Goldberg’s condition resulted from a traumatizing witness of two planes colliding midair and claiming 135 lives. In 1978, while she was living in San Diego and on her apartment balcony, she saw the PSA Flight 182 and a Cessna collide.
Just the thought of flying would make her break into a sweat, worrying about planes collisions. She said, “I saw something that built in my mind until it became such a big thing for me that it was just impossible to fly.” Whoopi Goldberg underwent exposure therapy by enrolling in a flying without fear program. As of 2020, she managed to conquer her fear and flew over the Atlantic to London.
1 Elfriede Jelinek
Austrian playwright and novelist Elfriede Jelinek is a decorated author and considered one of the most important living playwrights in the German language. Some of her notable novels include “The Piano Teacher” and “Lust.” In 2004, she was awarded the Nobel Prize in Literature.

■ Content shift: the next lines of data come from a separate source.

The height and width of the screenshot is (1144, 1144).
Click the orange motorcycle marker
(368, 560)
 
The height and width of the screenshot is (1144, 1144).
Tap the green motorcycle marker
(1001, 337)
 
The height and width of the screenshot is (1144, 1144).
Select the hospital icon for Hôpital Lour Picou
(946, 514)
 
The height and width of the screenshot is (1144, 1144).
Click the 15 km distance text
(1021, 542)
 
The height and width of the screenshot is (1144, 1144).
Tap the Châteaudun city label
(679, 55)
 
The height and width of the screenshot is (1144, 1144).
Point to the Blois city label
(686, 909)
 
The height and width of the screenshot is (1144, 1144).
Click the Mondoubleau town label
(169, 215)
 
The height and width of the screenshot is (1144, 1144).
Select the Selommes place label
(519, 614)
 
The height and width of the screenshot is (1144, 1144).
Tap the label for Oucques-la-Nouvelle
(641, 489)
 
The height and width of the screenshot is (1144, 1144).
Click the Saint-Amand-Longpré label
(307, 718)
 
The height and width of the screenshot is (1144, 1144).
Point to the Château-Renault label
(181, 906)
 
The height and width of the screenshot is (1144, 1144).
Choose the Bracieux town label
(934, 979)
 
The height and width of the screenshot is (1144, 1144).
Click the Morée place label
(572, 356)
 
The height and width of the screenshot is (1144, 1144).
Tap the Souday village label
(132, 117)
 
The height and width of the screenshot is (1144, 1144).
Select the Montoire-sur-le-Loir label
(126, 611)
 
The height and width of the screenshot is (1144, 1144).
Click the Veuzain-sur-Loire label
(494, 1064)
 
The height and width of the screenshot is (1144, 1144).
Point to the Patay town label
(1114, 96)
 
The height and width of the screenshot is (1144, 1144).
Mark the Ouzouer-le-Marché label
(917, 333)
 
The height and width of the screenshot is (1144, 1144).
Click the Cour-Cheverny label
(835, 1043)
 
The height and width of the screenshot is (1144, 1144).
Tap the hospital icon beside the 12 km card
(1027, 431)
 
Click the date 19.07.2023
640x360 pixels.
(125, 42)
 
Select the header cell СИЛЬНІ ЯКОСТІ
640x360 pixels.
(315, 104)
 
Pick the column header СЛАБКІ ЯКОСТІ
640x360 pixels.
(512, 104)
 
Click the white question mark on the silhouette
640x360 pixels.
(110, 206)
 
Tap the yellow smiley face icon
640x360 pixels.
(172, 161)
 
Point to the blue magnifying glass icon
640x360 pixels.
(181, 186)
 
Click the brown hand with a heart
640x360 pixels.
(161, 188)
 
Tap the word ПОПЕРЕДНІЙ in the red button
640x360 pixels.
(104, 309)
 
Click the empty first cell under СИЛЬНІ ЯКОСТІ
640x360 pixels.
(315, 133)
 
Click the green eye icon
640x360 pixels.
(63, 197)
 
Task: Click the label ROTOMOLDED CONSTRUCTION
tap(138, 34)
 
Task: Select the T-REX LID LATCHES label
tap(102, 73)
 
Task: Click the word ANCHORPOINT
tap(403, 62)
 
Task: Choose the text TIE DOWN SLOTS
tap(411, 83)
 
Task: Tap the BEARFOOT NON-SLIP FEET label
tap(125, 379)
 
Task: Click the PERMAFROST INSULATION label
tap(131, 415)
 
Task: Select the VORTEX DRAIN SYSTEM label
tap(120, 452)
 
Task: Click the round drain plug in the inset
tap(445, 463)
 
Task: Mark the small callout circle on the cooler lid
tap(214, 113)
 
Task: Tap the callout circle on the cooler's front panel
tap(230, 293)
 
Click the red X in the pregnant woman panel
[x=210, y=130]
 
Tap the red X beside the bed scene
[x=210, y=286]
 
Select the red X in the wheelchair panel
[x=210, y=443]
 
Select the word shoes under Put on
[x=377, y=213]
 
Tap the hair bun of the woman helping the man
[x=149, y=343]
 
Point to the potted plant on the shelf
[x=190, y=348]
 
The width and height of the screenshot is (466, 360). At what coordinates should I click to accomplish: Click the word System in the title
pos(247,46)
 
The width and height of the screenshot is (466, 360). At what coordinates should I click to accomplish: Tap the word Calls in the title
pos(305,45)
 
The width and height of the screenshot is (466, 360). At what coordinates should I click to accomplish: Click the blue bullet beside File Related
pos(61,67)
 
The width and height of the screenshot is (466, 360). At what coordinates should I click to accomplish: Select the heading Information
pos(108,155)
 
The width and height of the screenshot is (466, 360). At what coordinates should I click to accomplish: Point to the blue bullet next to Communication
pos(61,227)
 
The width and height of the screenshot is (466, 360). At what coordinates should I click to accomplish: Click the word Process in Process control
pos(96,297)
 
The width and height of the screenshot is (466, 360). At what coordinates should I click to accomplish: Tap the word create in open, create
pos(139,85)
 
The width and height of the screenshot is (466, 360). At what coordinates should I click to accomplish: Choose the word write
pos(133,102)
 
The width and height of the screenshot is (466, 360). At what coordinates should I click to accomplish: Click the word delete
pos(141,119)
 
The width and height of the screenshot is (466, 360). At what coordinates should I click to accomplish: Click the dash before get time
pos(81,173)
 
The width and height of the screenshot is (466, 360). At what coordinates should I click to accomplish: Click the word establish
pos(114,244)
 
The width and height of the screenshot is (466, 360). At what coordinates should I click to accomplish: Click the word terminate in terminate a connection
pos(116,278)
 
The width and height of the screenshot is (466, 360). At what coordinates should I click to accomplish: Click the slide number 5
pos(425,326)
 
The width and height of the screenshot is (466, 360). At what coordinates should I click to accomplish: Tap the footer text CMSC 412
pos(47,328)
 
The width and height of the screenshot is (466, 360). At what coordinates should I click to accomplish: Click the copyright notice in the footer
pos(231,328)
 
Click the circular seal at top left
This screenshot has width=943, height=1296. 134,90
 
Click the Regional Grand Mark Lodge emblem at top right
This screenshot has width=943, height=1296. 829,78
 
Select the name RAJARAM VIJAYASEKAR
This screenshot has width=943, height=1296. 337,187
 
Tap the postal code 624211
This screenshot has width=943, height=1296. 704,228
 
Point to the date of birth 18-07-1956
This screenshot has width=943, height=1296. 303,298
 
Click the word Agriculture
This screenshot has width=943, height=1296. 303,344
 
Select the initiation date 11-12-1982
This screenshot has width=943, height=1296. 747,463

Despite her critical acclaim, Jelinek developed agoraphobia and social phobia after she decided to write seriously. Her disorder doesn’t allow her to board airplanes, go to the cinema, or participate in ceremonies. For these reasons, she did not accept her Nobel Prize in person and instead attended by video message. Although some criticized her for her decision to appear virtually, others appreciated how Jelinek was honest about her condition.